Previous North American weather studies were based on tree ring samples and dated back only 500 years, Laird said.

This study uses single-celled microscopic algae called diatoms to determine precipitation levels in the last two millennia.

What they found was a dramatic climate shift that swept across the North American grain belt about 750 years ago, creating “sudden” conditions which are suited to farming.

Before AD 1200, drought conditions more severe than the Dirty Thirties were more frequent and persistent, Laird said.

According to the study, the good weather that Canadian farmers have experienced over the last 100 years is an historical anomaly.

The test site was Moon Lake in North Dakota, chosen because it is a closed basin where the lake’s water level varies with the year’s precipitation. During a drought, the water level falls and the lake’s salinity level rises.

Because of their glass-like cell casing, diatoms remain almost perfectly preserved in sediment at the bottom of the lake .

Since saltwater and freshwater diatoms have different characteristics, they can be used to infer weather conditions and precipitation patterns over the years, Laird said.

Researchers took a core sample from the bottom of the lake and studied the top four metres, which contained 2,000 years of sediment deposits including the fossilized algae, or diatoms.

After carbon-dating the layers, researchers studied soil samples in five-year intervals to compare the ratio of salt water to freshwater-preferring diatoms. This provided sufficient information to infer the area’s precipitation over the past 2,000 years.

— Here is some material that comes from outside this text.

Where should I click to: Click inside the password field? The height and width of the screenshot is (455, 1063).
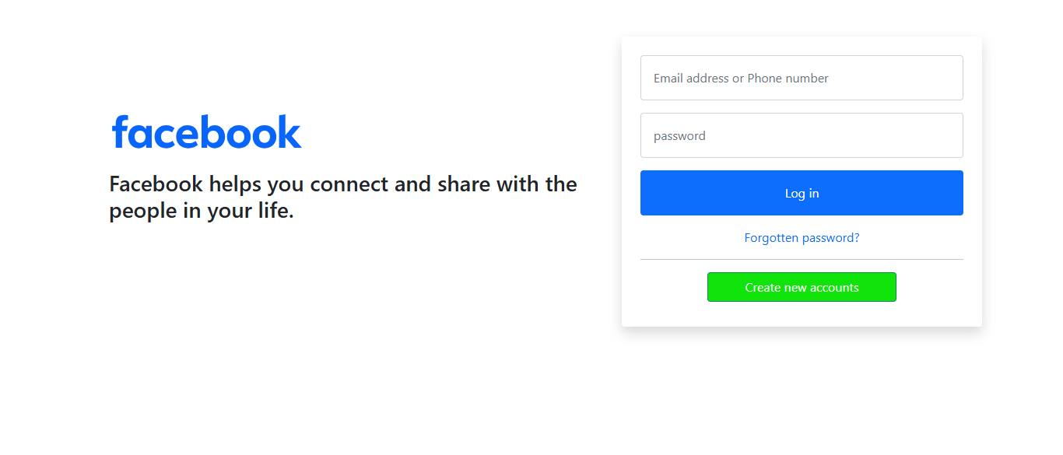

To confirm their findings, researchers were able to show how results of the diatom study matched instrumental precipitation records kept in the past 100 years, Laird said.

Two distinct patterns

Researchers were shocked to find two distinct weather modes in the area, rather than one pattern altered by the occasional variation in weather.

“We never would have hypothesized that,” Laird said.

And the changeover happened quickly, at least in scientific terms, in about 100 years.

The unanswered question is why this sudden shift occurred, but Laird said scientists have come up with some theories.

“Solar variability could be accounting for the climate change on the Prairies,” she said. Scientists are also pointing to volcanic output changes and ocean/atmospheric links.

With data going back 2,000 years, the study will alter the way scientists look at historical climate patterns forever.

But Laird hopes the findings also act as a wake-up call to the possible impacts of global warming.

“By increasing carbon dioxide we are affecting the climate,” she said, “but how much? We can’t predict that yet.”

“It is a hard thing for the general public and government to try to manage for 50 years in the future but it is really something we should be thinking about.”

The rise in carbon dioxide levels could potentially change something in the climate system to increase the probability of returning to the old patterns, Laird said.